## Consigne 1
D'après l'extrait, quel synode l'Instrumentum Laboris cite-t-il presque exclusivement à la place de la tradition doctrinale de l'Église ?
## Consigne 2
Recopiez le passage de l'extrait qui commence par « Cela étant clairement » et se poursuit jusqu'à « les encycliques importantes. ».
## Consigne 3
Selon l'extrait, quels sont les thèmes des Constitutions majeures qui ne sont à aucun moment citées dans l'Instrumentum Laboris ?

## Extrait
****************

Cela étant clairement posé d’emblée, il convient maintenant de relever un constat presque alarmant. L’Instrumentum Laboris du Synode ne contient – hormis cinq citations plutôt marginales – aucune référence aux Conciles et au Magistère pontifical. L’absence totale de Vatican II est particulièrement spectaculaire (à l’exception de deux références plutôt marginales). Le fait que des documents aussi importants et pertinents sur le plan thématique que le Décret sur l’activité missionnaire de l’Église, Ad Gentes – sans même parler des Constitutions majeures sur la liturgie, la Révélation et l’Église – ne soient à aucun moment cités, est tout simplement incompréhensible. Il en va de même pour le Magistère post-conciliaire et les encycliques importantes.
 
Cette méconnaissance de la tradition doctrinale de l’Église – et le fait que, à sa place, on cite presque exclusivement le Synode latino-américain d’Aparecida de l’année 2007 – ne peut être comprise que comme une rupture spectaculaire avec l’histoire antérieure. De plus, la quasi absolutisation de cette assemblée d’Aparecida soulève aussi la question de la compréhension latino-américaine de la Communio ecclésiale au niveau universel.
 
Considérons enfin, au passage, une contradiction ouverte dans l’Instrumentum Laboris par rapport au Décret sur l’activité missionnaire de l’Église, Ad Gentes. Ce décret stipule (n° 12) que l’Église ne veut en aucun cas (nullo modo !) s’immiscer dans la politique (c’est-à-dire la politique des pays de mission) et ne revendique donc aucune autorité matérielle. Il s’agit là d’une affirmation claire d’un document conciliaire qui, cependant, est diamétralement contredite par une grande partie de l’Instrumentum Laboris.

****************

## Données fournies

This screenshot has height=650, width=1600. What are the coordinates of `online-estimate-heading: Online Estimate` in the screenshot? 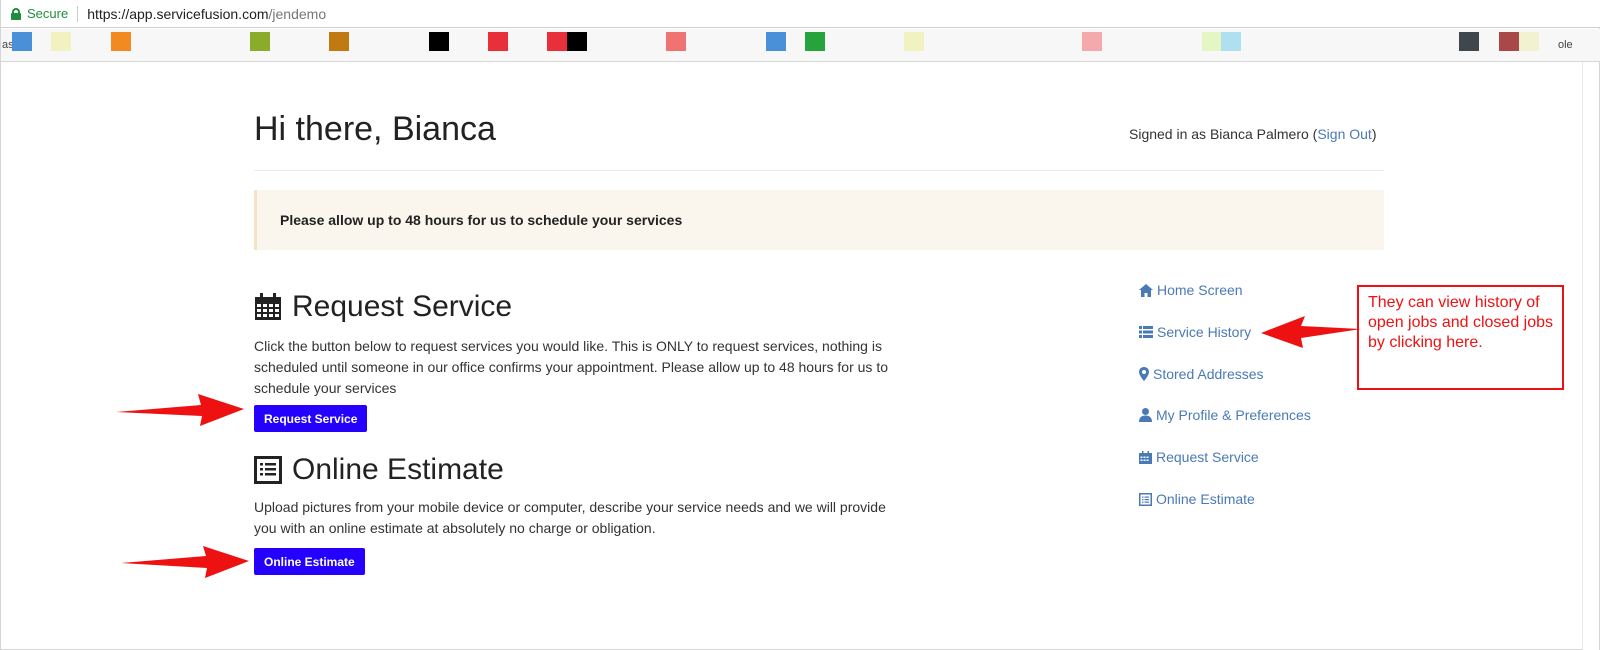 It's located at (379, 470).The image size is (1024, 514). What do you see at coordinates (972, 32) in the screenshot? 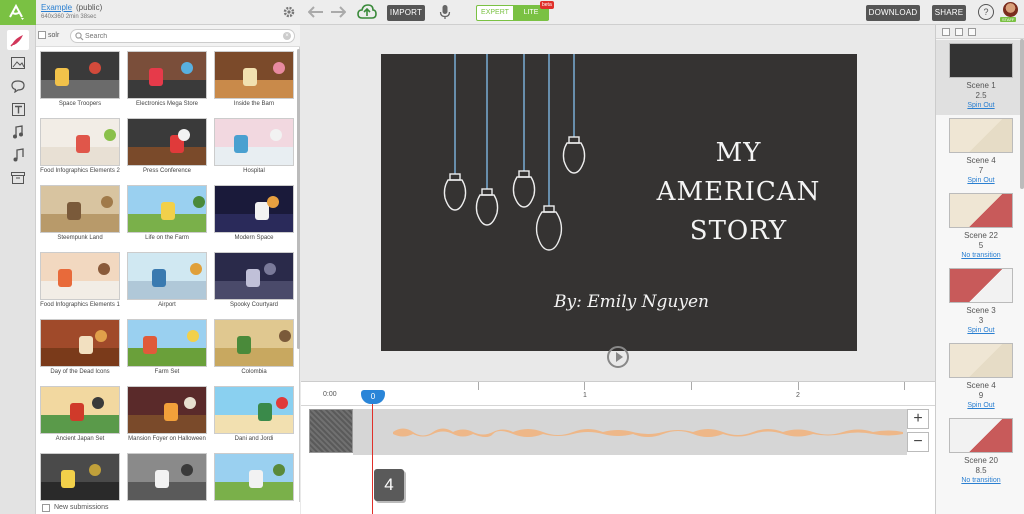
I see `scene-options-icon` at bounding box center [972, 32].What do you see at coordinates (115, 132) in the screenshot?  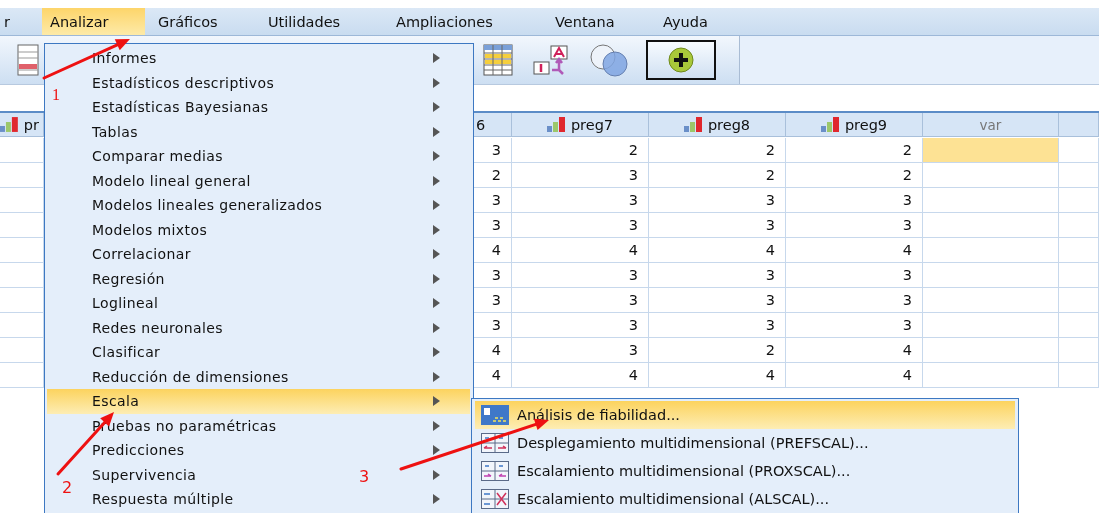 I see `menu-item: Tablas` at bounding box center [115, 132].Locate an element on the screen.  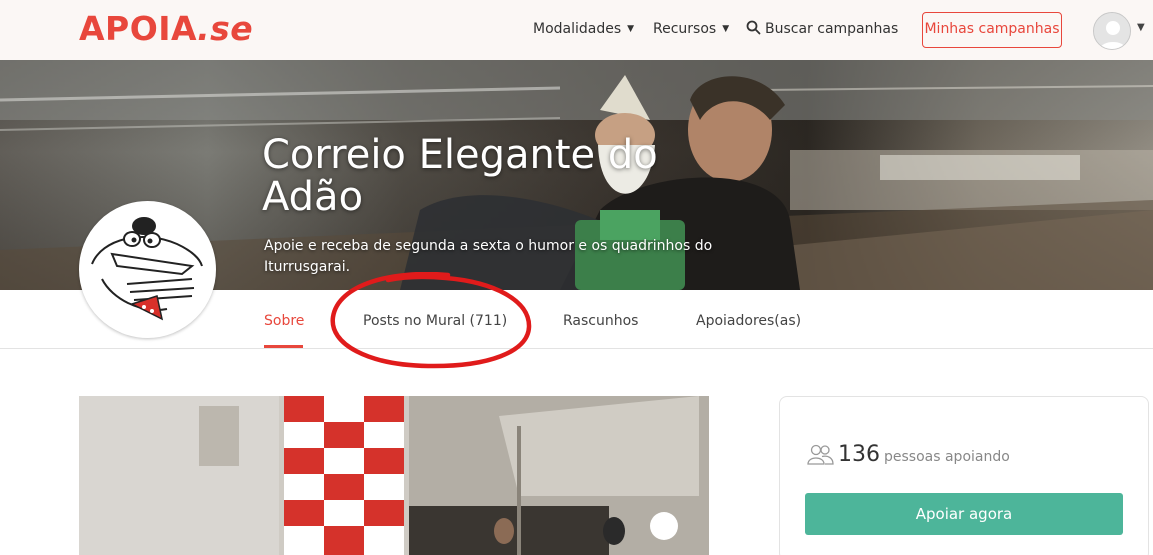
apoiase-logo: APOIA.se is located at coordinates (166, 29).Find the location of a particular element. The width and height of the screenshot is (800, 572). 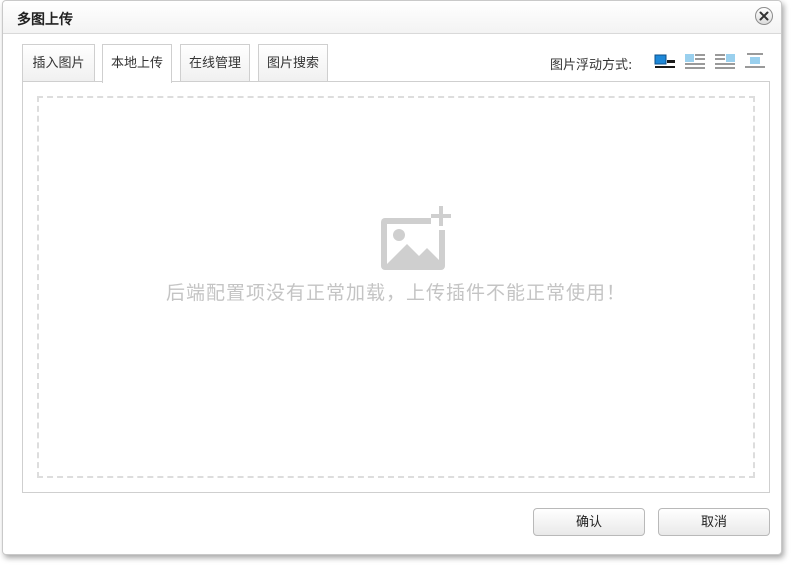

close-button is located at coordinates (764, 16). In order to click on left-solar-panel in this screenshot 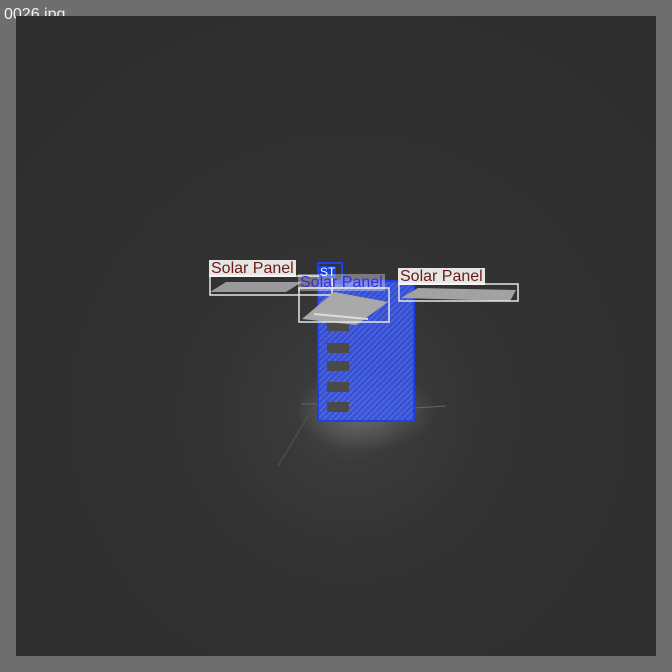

****************

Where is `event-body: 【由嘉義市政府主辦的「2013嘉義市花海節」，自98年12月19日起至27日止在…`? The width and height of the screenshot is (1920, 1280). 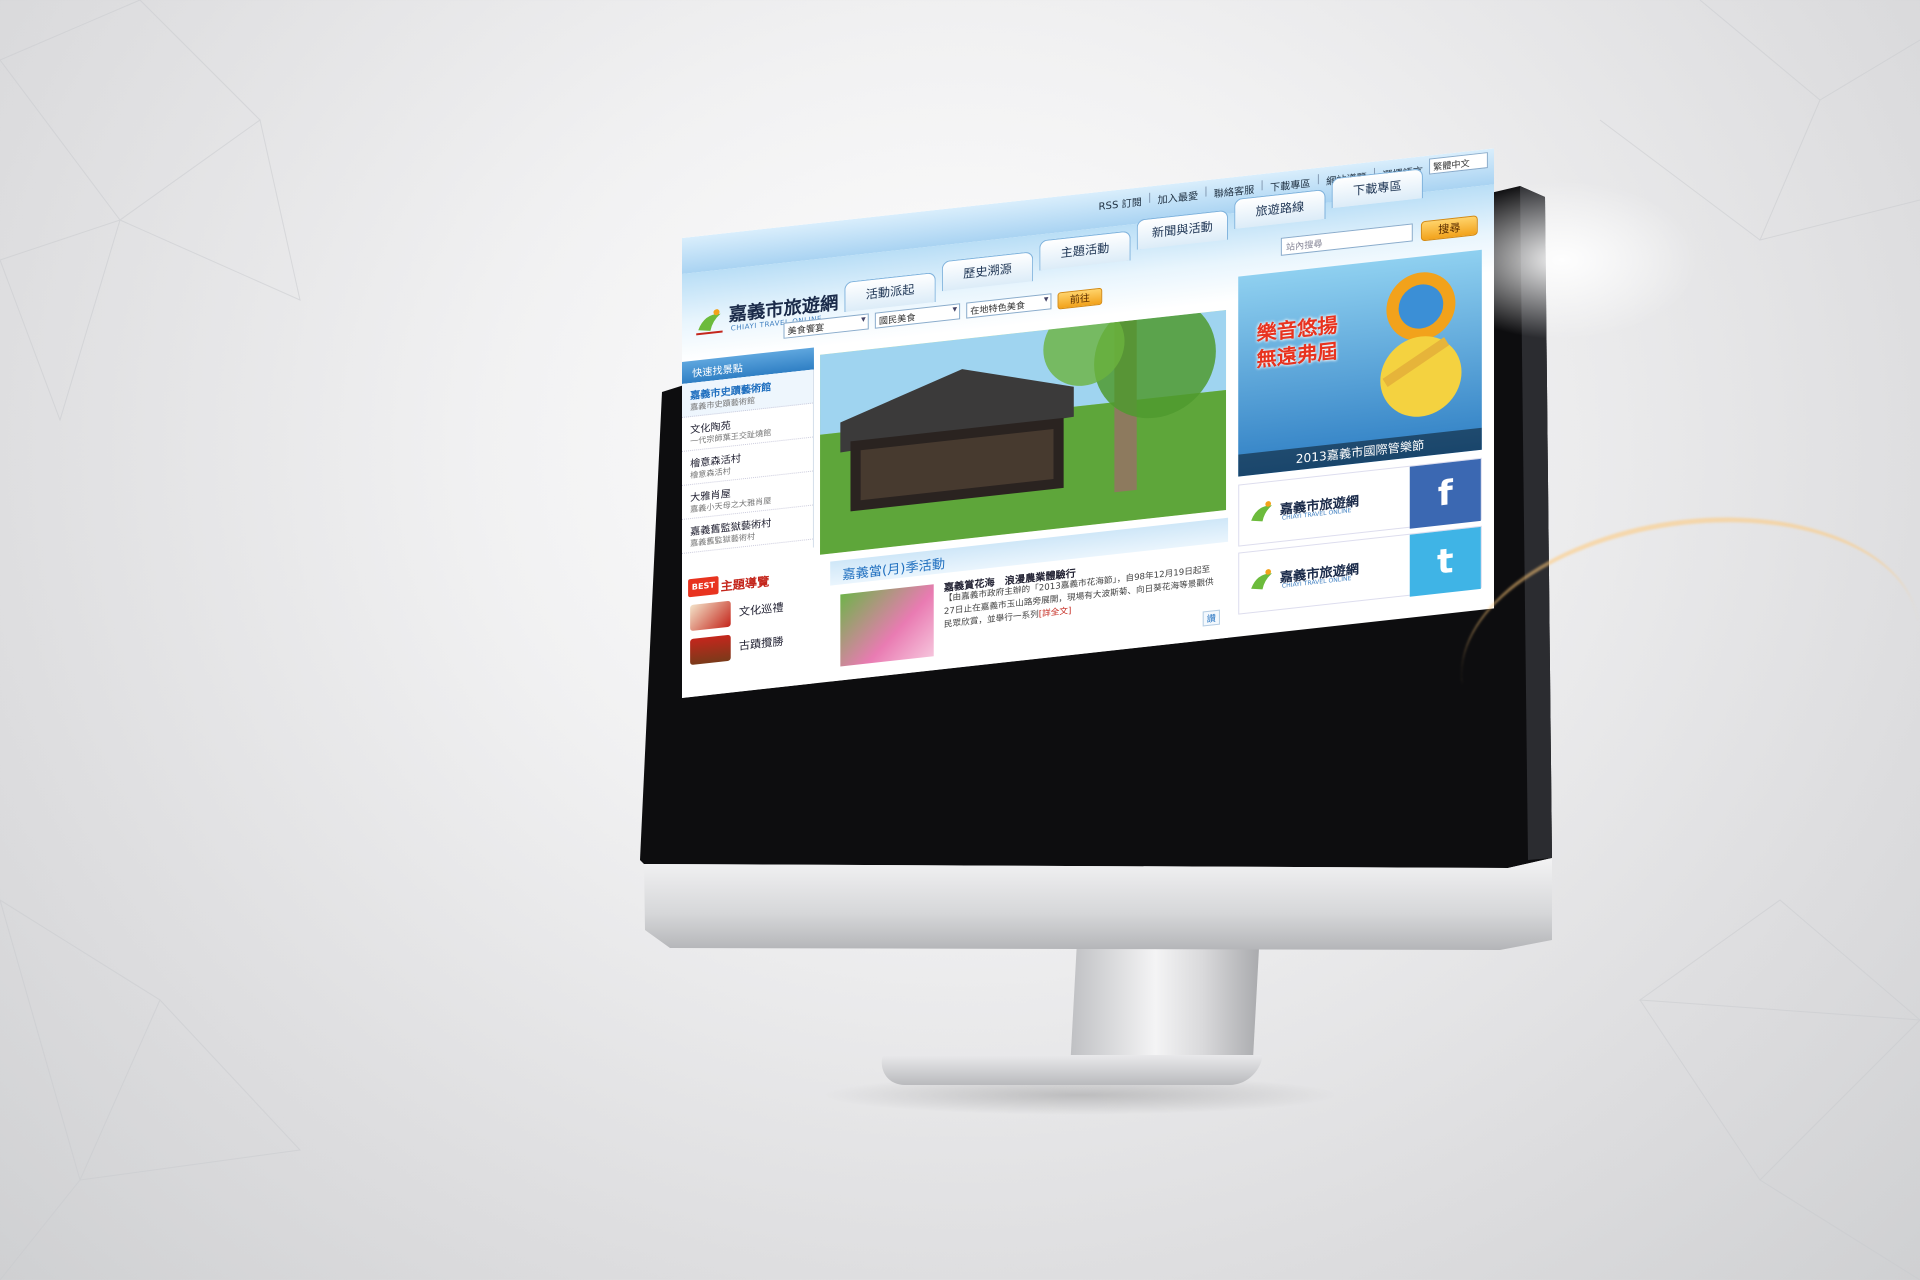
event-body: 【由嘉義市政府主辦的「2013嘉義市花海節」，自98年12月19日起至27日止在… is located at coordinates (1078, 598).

****************

## Résultat 1
Le Synode latino-américain d'Aparecida de l'année 2007.

## Résultat 2
Cela étant clairement posé d’emblée, il convient maintenant de relever un constat presque alarmant. L’Instrumentum Laboris du Synode ne contient – hormis cinq citations plutôt marginales – aucune référence aux Conciles et au Magistère pontifical. L’absence totale de Vatican II est particulièrement spectaculaire (à l’exception de deux références plutôt marginales). Le fait que des documents aussi importants et pertinents sur le plan thématique que le Décret sur l’activité missionnaire de l’Église, Ad Gentes – sans même parler des Constitutions majeures sur la liturgie, la Révélation et l’Église – ne soient à aucun moment cités, est tout simplement incompréhensible. Il en va de même pour le Magistère post-conciliaire et les encycliques importantes.

## Résultat 3
La liturgie, la Révélation et l'Église.